I've always thought that chamber music has a visual element to it - to see the players engage in a musical conversation on such an intimate scale, it really is something special. I experienced this with Bartók's string quartets - music that sounded abstract and incomprehensible at first opened up in a completely new way when I actually _saw_ the players do their thing. The way the music moved and hovered visually in front of me really helped me delve into the works better.

Great to hear that you had a good time at the concert!


----------



## Avey

juliante said:


> ... small venue with fabulous acoustics. Great ensemble (i think) and they did Haydn op 33 no 3 The Joke, then Shostakovich 8 then the Schubert quintet. ...
> 
> But i have to say the Shostakovich was possibly the highlight - a piece i love, but the excitement of the fast bits and the exquisite serenity of the slow bits (sorry, i am not technical...) just blew me away.

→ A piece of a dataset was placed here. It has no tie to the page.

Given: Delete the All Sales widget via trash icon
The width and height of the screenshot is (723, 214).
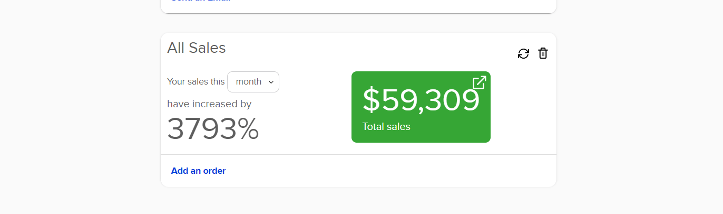Looking at the screenshot, I should [x=543, y=53].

How the heck did you get a program like this?! DSCH's 8th is usually the headliner alone. That piece being among the preeminent quartets to _*see*_ as well as hear. It has a certain rhythmic and hypnotic quality.

And then, the fact that you also get the greatest strings+1 effort out there for your first performance is stunning. Still on my checklist.


----------



## starthrower

I just found out that a young group called the Calidore Quartet is performing in my town next weekend. Apparently they are the new American quartet to hear. They're playing two Webern works, so I'm gonna go see them.

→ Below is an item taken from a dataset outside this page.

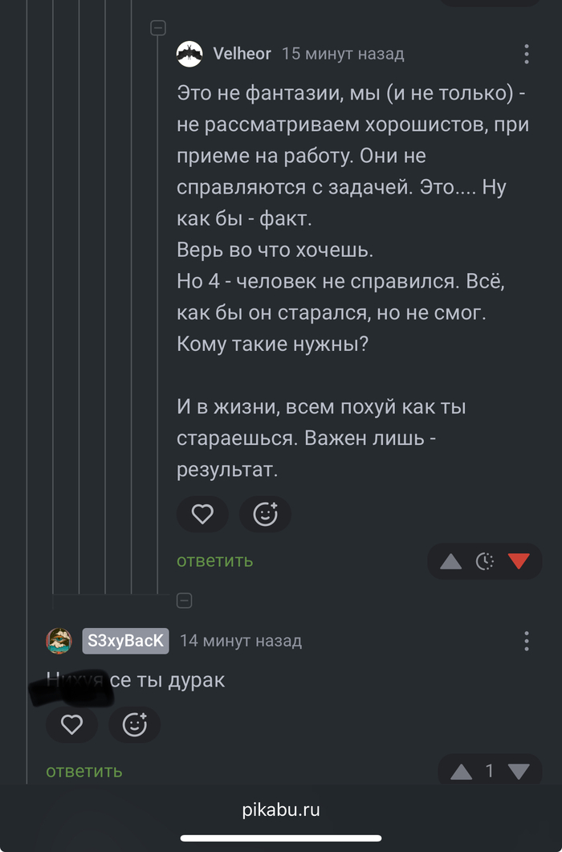
Task: Collapse Velheor's comment thread
Action: (x=158, y=28)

Mozart Quartet in D Major, K. 575
Webern Langsamer Satz
Webern Six Bagatelles, Op. 9
Beethoven Quartet in A Minor, Op. 132
http://calidorestringquartet.com/


----------



## GreenMamba

starthrower said:


> I just found out that a young group called the Calidore Quartet is performing in my town next weekend. Apparently they are the new American quartet to hear. They're playing two Webern works, so I'm gonna go see them.
> 
> Mozart Quartet in D Major, K. 575
> Webern Langsamer Satz
> Webern Six Bagatelles, Op. 9
> Beethoven Quartet in A Minor, Op. 132
> http://calidorestringquartet.com/


Syracuse, eh? I drive there for some concerts (I saw the last one, the ATOS Trio) but will likely not be able to go next weekend. Sounds like a good concert, though.


----------



## juliante

Janspe said:


> I've always thought that chamber music has a visual element to it - to see the players engage in a musical conversation on such an intimate scale, it really is something special. I experienced this with Bartók's string quartets - music that sounded abstract and incomprehensible at first opened up in a completely new way when I actually _saw_ the players do their thing. The way the music moved and hovered visually in front of me really helped me delve into the works better.
> 
> Great to hear that you had a good time at the concert!


Yes, i totally agree with that. And the physicality of the fast parts, Shostokovich and the quintet, very exciting. Though i know the quintet pretty well, each variation seemed to link in so clearly somehow.


----------



## juliante

Avey said:


> How the heck did you get a program like this?! DSCH's 8th is usually the headliner alone. That piece being among the preeminent quartets to _*see*_ as well as hear. It has a certain rhythmic and hypnotic quality.
> 
> And then, the fact that you also get the greatest strings+1 effort out there for your first performance is stunning. Still on my checklist.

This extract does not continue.